Bob Phillips, executive director of Common Cause North Carolina, called it the “so-called smoking gun.”
Rep. David Lewis, a Harnett County Republican and a leader of the redistricting process that led to the 2016 congressional districts, acknowledged outright the maps were drawn to give Republicans an advantage.
“I propose that we draw the maps to give a partisan advantage to 10 Republicans and three Democrats because I do not believe it’s possible to draw a map with eleven Republicans and two Democrats,” Lewis said at the time
Wynn stated in the panel’s comprehensive opinion: “A partisan gerrymander that is intended to and likely has the effect of entrenching a political party in power undermines the ability of voters to effect change when they see legislative action as infringing on their rights. We agree with Plaintiffs that a wealth of evidence proves the General Assembly’s intent to ‘subordinate’ the interests of non-Republican voters and ‘entrench’ Republican domination of the state’s congressional delegation.”
Li, Levitt and others said the North Carolina case could, indeed, have stronger elements than partisan gerrymander cases that proceeded it to the country’s highest court.
“North Carolina, in many ways, is an easy one because it has the easy bald-face statements,” Li said.
But when it goes back to the high court again and whether Trump’s nominee is seated by then, remains a question that no one can answer. It’s unclear, too, what will happen with future racial gerrymander claims.
Additional confusion was added this week, when the justices ruled 5-4 to uphold, for the most part, an array of congressional and legislative districts in Texas.
In an opinion written by Justice Samuel A. Alito Jr., the court’s more conservative members overturned lower court rulings that found them to be unconstitutional racial gerrymanders. Alito wrote that the trial court had “committed a fundamental legal error” by requiring state officials to justify their use of voting maps that had been largely drawn by the trial court itself.

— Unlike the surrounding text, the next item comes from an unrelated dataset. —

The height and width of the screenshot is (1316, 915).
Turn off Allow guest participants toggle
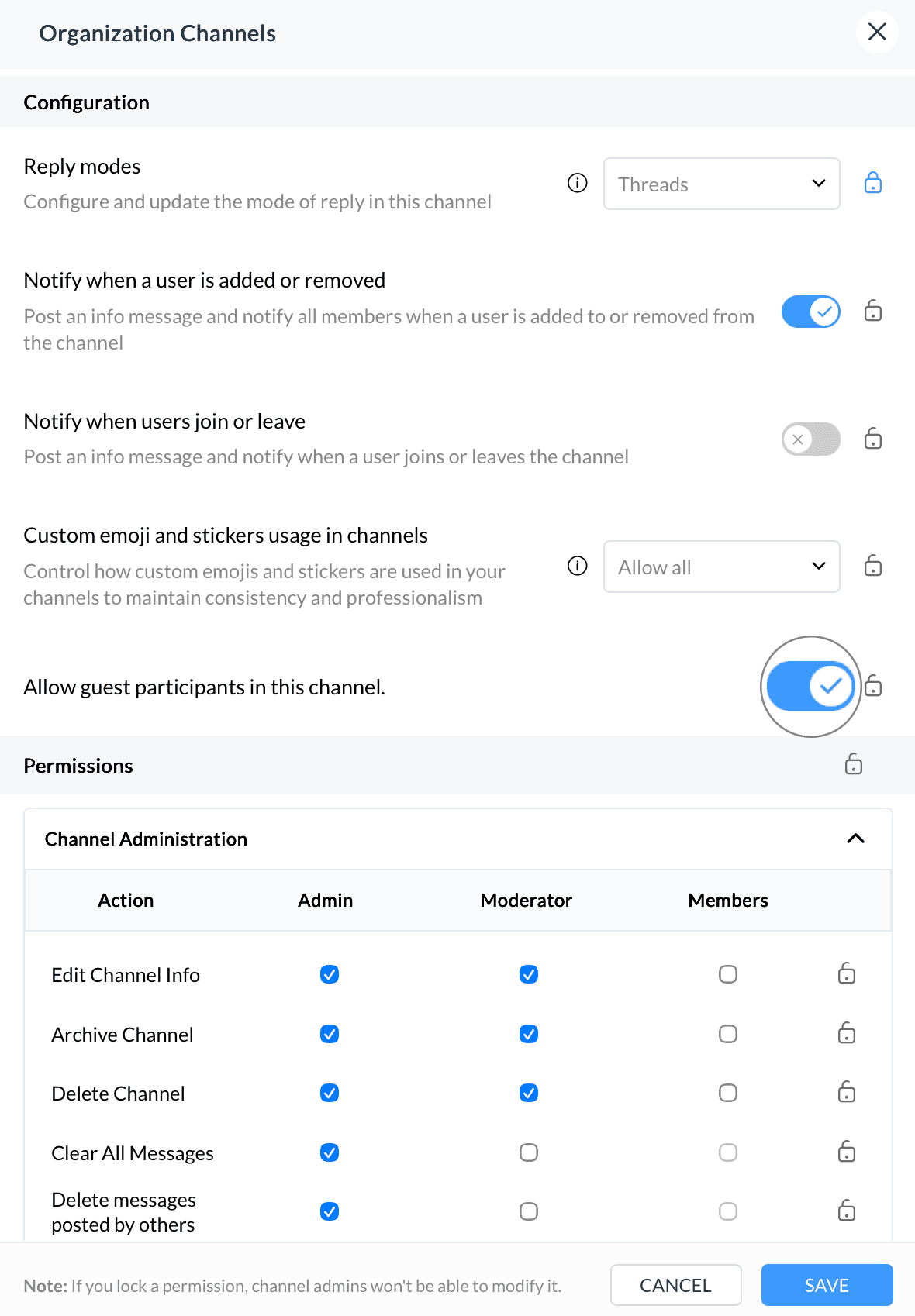click(811, 686)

Justice Sonia Sotomayor wrote in her dissent the majority opinion “does great damage to that right of equal opportunity.”
Is Roberts the new swing vote?
The Constitution and the Voting Rights Act “secure for all voters in our country, regardless of race, the right to equal participation in our political processes,” she wrote. “Those guarantees mean little, however, if courts do not remain vigilant in curbing states’ efforts to undermine the ability of minority voters to meaningfully exercise that right.”
Irv Joyner, a Durham attorney who has been at the table with the NAACP on voting rights cases, said this week that Kennedy turned out not to be the swing vote on partisan gerrymandering that critics of the practice had hoped to have.
“I think Kennedy on racial gerrymandering, he would have been a positive vote,” Joyner said. “On the partisan gerrymandering, he would have been an if.”
In Kennedy’s absence, some think Chief Justice John Roberts could become the vote that attorneys hope to swing.
Roberts raised concerns about the court’s reputation if it started weighing in on partisan gerrymandering. He feared that would lead the public to see the independent judiciary as favoring one party over another.
“Sociological gobbledygook” was how Roberts dismissed a mathematical formula that Democratic voters in the Wisconsin case used to try to bolster their claims that Republicans in the statehouse redrew lines in 2011 with discriminatory intent. The formula, called the “efficiency gap,” counts the number of votes wasted when voters are shifted into districts where their votes won’t matter, either because their party’s candidate can’t win or is already sure to win.
But in a Maryland case, Roberts asked how a map gerrymandered for partisan gain was any different from an unconstitutional statute that explicitly favored one party over the other.
“Will Roberts be the swing vote?” Joyner said. “I would hope that would be where he would end up.”